Persistent zsh + oh-my-zsh on Unraid
Ever since I switched to OSX, I have fallen in love with zsh. I use it wherever I can, however, Unraid poses a small challenge. Both root (/) and the root-home (/root/) are not permanent storage paths. They reside in ram and changes there are lost on reboot. You could use the Nerdpack for Unraid to install zsh, set the shell for root to /bin/zsh
and call it a day. This has two flaws:
- you will have to install and configure oh-my-zsh every time you reboot
- if zsh fails to install on reboot, you won’t have a valid shell and you can’t ssh into the machine
Luckily, we can address that. We can utilize /boot/config/go to run any script on boot, so we can prepare the environment, zip it up and restore it on boot. Use these steps on a system without zsh + oh-my-zsh to get a persistent setup.

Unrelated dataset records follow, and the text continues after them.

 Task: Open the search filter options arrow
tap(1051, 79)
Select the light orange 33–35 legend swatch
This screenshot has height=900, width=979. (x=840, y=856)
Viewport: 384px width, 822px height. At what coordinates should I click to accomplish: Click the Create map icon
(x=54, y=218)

- Install Nerdpack from the Community Applications Plugin
- Install zsh through Nerdpack
- Open a shell and run
zsh
. It will look horrible, but don’t worry. - Install oh-my-zsh using their installer
- Make changes to /root/.zshrc as desired. I love the included ZSH_THEME=”gentoo”
Congratulations, you now have a temporary zsh + oh-my-zsh setup that has to be invoked manually by calling zsh. Boo! Let’s make it permanent, and provide a fallback to bash if zsh is not present.

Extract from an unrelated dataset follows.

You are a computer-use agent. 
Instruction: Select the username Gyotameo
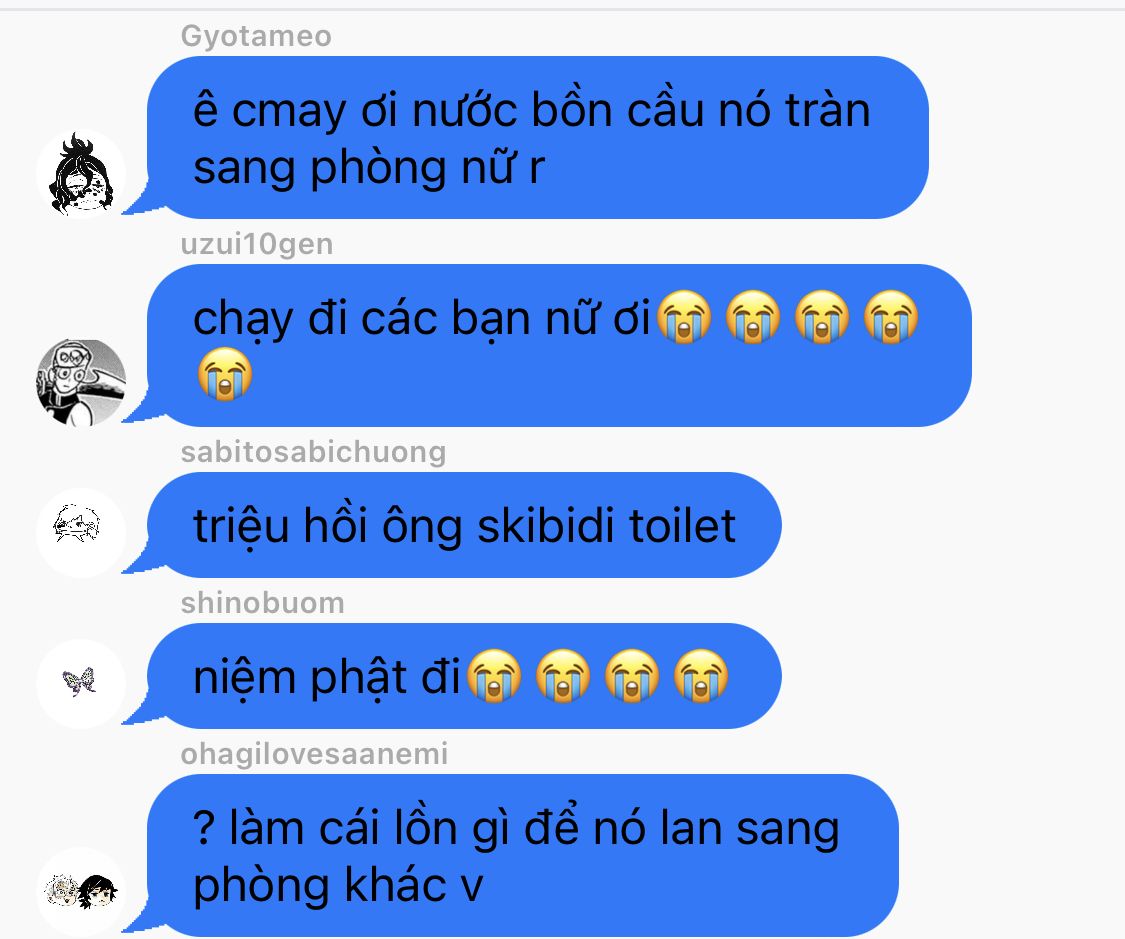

1. Change your /root/.bash_profile to:
#!/bin/bash
if [ -f /bin/zsh ]; then
/bin/zsh; exit
else
# console coloring for kool kids
PS1='[33[01;32m]u@h[33[00m]:[33[01;34m]w[33[00m]$ '
# if this is an xterm set the title to user@host:dir
case "$TERM" in
xterm*|rxvt*)
PS1="[e]0;u@h: wa]$PS1"
;;
*)
;;
esac
# impersonate a user
alias user="su -ls /bin/bash"
alias v="ls -lA"
fi
This will look for /bin/zsh
and if it exists, it will run it. zsh will proceed to parse the .zshrc file and load oh-my-zsh. The && exit
will make sure that when you exit the shell, it will not drop you into a bash instance. If /bin/zsh
does not exist, it will just do what it did so far, giving you a colored bash session.

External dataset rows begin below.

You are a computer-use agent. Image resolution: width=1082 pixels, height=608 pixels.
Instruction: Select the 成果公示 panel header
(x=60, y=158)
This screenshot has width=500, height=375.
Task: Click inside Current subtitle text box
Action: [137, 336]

2. We will now archive the setup. These commands will create a folder on the USB stick and copy the relevant files into an archive.
mkdir -p /boot/root
tar -cjf /boot/root/zsh.tar.bz2 .bash_profile .oh-my-zsh .zshrc
3. To update ZSH on boot, create /boot/root/omz-update.sh
#!/bin/zsh
source /root/.zshrc
omz update
rm /root/omz-update.sh
4. Add this to /boot/config/go right under /usr/local/sbin/emhttp &
# give me oh-my-zsh
tar xjf /boot/root/zsh.tar.bz2 -C /root/
ln -s /root/.bash_profile /root/.bashrc
# and update it!
cp /boot/root/omz-update.sh /root/ && chmod +x /root/omz-update.sh && /root/omz-update.sh
5. Stop your array and reboot
And there you go. Every time you boot, it will extract oh-my-zsh and your .bash_profile and then attempt to update it after the web service has started. You might have noticed we symlink .bashrc. This is needed if you are using screen. If you also want zsh in your screen
sessions, you need the same script for .bashrc.